• Ваша задача
Перепишите исходный отрывок о раздаче билетов в зал суда целиком, без единого изменения.

• Исходный отрывок
○ ○ ○ ○ ○
Да за кого же, снова спрошу я, принимают меня все эти господа и вы, граф? Я спокойно беру на себя вину в том, что не очистил залу, радуясь, что не принял на себя гораздо большей - очистив залу и, весьма вероятно, осквернив ее ненужным кровопролитием... Я не без основания говорю о кровопролитии: вспомните, что произошло вслед затем на улице, при столкновении жандармов с толпой. Где ручательство, что такие же сцены не разыгрались бы и в суде? Притом, очищая залу, знаете ли, с кого я должен был бы начать? С теснившихся сзади меня сановников, с государственным канцлером во главе. Они шумели в первый раз и ликовали во второй не менее публики, сидевшей в трибунах и явившейся по билетам, розданным мною людям, чуждым, по своему общественному положению, того, что вы называете "нигилизмом". Мне остается только пожать плечами на обвинение в раздаче билетов нигилистам. В среде публики было много ваших личных знакомых и они могут подтвердить вам, что нелепость этого обвинения равносильна его лживости. Публика состояла из представителей среднего образованного класса, к которому примыкали лица из литературно-ученой среды и великосветские дамы, от назойливых просьб которых я не мог отделаться. Если в публике и была увлекающаяся молодежь, сочувствующая кружкам, в которых вращалась подсудимая, то она далеко не составляла большинства и явилась бы в гораздо большем числе, не будь установлено билетов. Наконец, имейте в виду что из трехсот билетов сто были розданы чинам судебного ведомства, для их друзей и знакомых. Поэтому крики о подборе публики под одну масть есть клевета, рассчитанная на легковерие слушателей...
○ ○ ○ ○ ○
• Блок данных
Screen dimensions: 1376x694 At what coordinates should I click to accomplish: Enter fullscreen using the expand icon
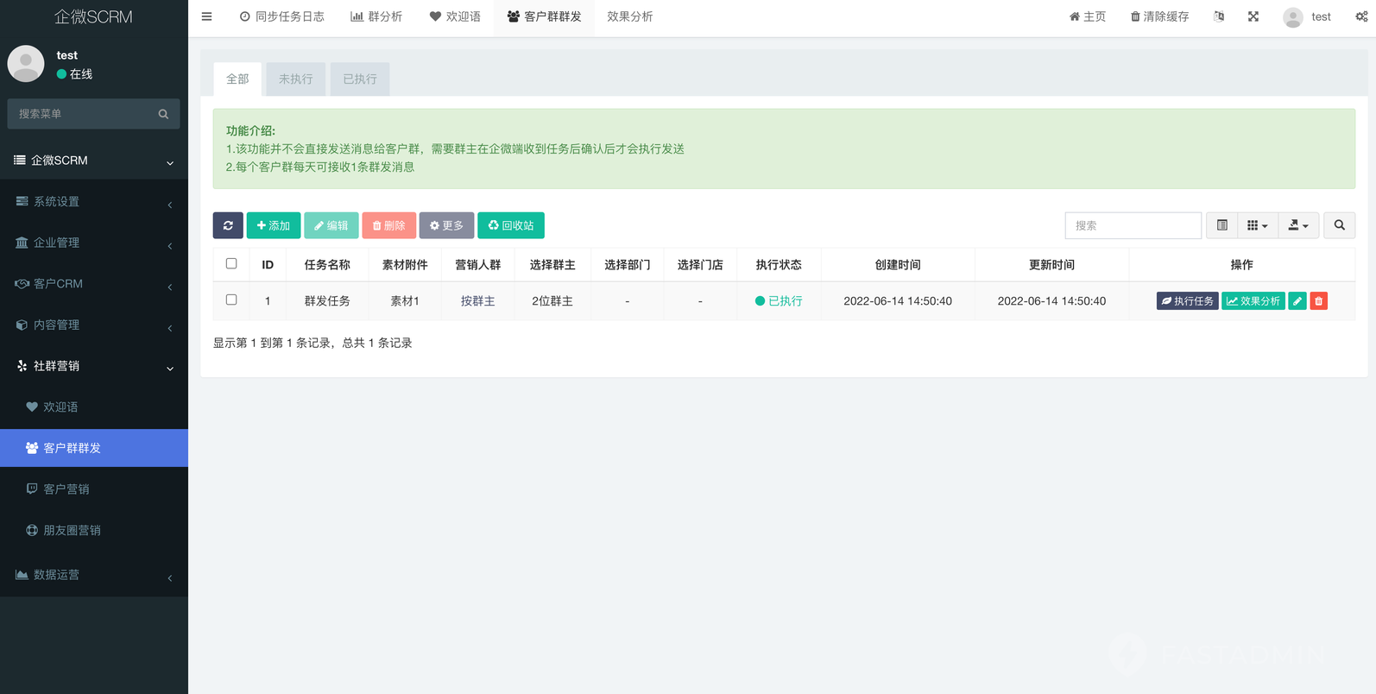pyautogui.click(x=1253, y=16)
○ ○ ○ ○ ○
• Ответ к задаче
Да за кого же, снова спрошу я, принимают меня все эти господа и вы, граф? Я спокойно беру на себя вину в том, что не очистил залу, радуясь, что не принял на себя гораздо большей - очистив залу и, весьма вероятно, осквернив ее ненужным кровопролитием... Я не без основания говорю о кровопролитии: вспомните, что произошло вслед затем на улице, при столкновении жандармов с толпой. Где ручательство, что такие же сцены не разыгрались бы и в суде? Притом, очищая залу, знаете ли, с кого я должен был бы начать? С теснившихся сзади меня сановников, с государственным канцлером во главе. Они шумели в первый раз и ликовали во второй не менее публики, сидевшей в трибунах и явившейся по билетам, розданным мною людям, чуждым, по своему общественному положению, того, что вы называете "нигилизмом". Мне остается только пожать плечами на обвинение в раздаче билетов нигилистам. В среде публики было много ваших личных знакомых и они могут подтвердить вам, что нелепость этого обвинения равносильна его лживости. Публика состояла из представителей среднего образованного класса, к которому примыкали лица из литературно-ученой среды и великосветские дамы, от назойливых просьб которых я не мог отделаться. Если в публике и была увлекающаяся молодежь, сочувствующая кружкам, в которых вращалась подсудимая, то она далеко не составляла большинства и явилась бы в гораздо большем числе, не будь установлено билетов. Наконец, имейте в виду что из трехсот билетов сто были розданы чинам судебного ведомства, для их друзей и знакомых. Поэтому крики о подборе публики под одну масть есть клевета, рассчитанная на легковерие слушателей...